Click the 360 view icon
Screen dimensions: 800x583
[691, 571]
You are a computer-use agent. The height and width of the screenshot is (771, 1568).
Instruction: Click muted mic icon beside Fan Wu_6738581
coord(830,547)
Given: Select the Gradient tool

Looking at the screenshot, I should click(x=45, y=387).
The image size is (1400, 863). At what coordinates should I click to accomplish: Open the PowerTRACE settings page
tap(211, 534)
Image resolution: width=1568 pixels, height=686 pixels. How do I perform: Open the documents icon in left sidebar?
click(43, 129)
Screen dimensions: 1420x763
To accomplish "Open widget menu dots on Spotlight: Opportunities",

════════

* [Work task]: Word for word, copy the line containing "Instruction: Click muted" and each line after it to the end of the records, and nothing besides.

* [Your solution]:
Instruction: Click muted mic icon beside Fan Wu_6738581
coord(830,547)
Given: Select the Gradient tool

Looking at the screenshot, I should click(x=45, y=387).
The image size is (1400, 863). At what coordinates should I click to accomplish: Open the PowerTRACE settings page
tap(211, 534)
Image resolution: width=1568 pixels, height=686 pixels. How do I perform: Open the documents icon in left sidebar?
click(43, 129)
Screen dimensions: 1420x763
To accomplish "Open widget menu dots on Spotlight: Opportunities",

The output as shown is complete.